▶ [Records for the task]
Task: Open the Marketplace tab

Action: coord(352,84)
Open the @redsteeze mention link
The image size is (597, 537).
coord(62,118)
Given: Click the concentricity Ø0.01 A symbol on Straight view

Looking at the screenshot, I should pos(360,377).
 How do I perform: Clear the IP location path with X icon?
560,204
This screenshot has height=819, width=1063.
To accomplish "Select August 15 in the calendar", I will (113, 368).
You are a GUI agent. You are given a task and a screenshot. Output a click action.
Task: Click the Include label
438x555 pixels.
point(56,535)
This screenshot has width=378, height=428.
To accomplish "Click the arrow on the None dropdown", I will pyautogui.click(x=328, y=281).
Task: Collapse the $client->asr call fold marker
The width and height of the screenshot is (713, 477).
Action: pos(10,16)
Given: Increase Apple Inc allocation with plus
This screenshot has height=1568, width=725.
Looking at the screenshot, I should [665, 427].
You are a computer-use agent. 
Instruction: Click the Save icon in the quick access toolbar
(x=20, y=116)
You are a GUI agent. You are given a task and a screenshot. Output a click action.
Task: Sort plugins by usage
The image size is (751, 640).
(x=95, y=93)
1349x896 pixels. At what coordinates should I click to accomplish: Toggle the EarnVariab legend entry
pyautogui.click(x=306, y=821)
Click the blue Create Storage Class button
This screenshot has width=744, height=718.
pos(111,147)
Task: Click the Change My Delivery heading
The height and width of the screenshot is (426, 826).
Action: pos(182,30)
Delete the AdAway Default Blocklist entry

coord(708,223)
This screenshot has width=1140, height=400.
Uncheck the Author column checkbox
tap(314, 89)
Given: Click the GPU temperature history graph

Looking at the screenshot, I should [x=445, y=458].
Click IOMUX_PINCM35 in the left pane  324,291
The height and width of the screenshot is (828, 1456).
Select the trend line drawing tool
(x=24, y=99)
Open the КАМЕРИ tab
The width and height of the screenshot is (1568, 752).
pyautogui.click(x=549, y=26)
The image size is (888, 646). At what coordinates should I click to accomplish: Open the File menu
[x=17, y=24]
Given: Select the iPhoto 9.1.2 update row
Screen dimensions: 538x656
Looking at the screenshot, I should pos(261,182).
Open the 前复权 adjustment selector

▶ [What needs to be done] The full set of data above must come back exactly as written.

▶ [Final answer]
Task: Open the Marketplace tab

Action: coord(352,84)
Open the @redsteeze mention link
The image size is (597, 537).
coord(62,118)
Given: Click the concentricity Ø0.01 A symbol on Straight view

Looking at the screenshot, I should pos(360,377).
 How do I perform: Clear the IP location path with X icon?
560,204
This screenshot has height=819, width=1063.
To accomplish "Select August 15 in the calendar", I will (113, 368).
You are a GUI agent. You are given a task and a screenshot. Output a click action.
Task: Click the Include label
438x555 pixels.
point(56,535)
This screenshot has width=378, height=428.
To accomplish "Click the arrow on the None dropdown", I will pyautogui.click(x=328, y=281).
Task: Collapse the $client->asr call fold marker
The width and height of the screenshot is (713, 477).
Action: pos(10,16)
Given: Increase Apple Inc allocation with plus
This screenshot has height=1568, width=725.
Looking at the screenshot, I should [665, 427].
You are a computer-use agent. 
Instruction: Click the Save icon in the quick access toolbar
(x=20, y=116)
You are a GUI agent. You are given a task and a screenshot. Output a click action.
Task: Sort plugins by usage
The image size is (751, 640).
(x=95, y=93)
1349x896 pixels. At what coordinates should I click to accomplish: Toggle the EarnVariab legend entry
pyautogui.click(x=306, y=821)
Click the blue Create Storage Class button
This screenshot has width=744, height=718.
pos(111,147)
Task: Click the Change My Delivery heading
The height and width of the screenshot is (426, 826).
Action: pos(182,30)
Delete the AdAway Default Blocklist entry

coord(708,223)
This screenshot has width=1140, height=400.
Uncheck the Author column checkbox
tap(314, 89)
Given: Click the GPU temperature history graph

Looking at the screenshot, I should [x=445, y=458].
Click IOMUX_PINCM35 in the left pane  324,291
The height and width of the screenshot is (828, 1456).
Select the trend line drawing tool
(x=24, y=99)
Open the КАМЕРИ tab
The width and height of the screenshot is (1568, 752).
pyautogui.click(x=549, y=26)
The image size is (888, 646). At what coordinates should I click to accomplish: Open the File menu
[x=17, y=24]
Given: Select the iPhoto 9.1.2 update row
Screen dimensions: 538x656
Looking at the screenshot, I should pos(261,182).
Open the 前复权 adjustment selector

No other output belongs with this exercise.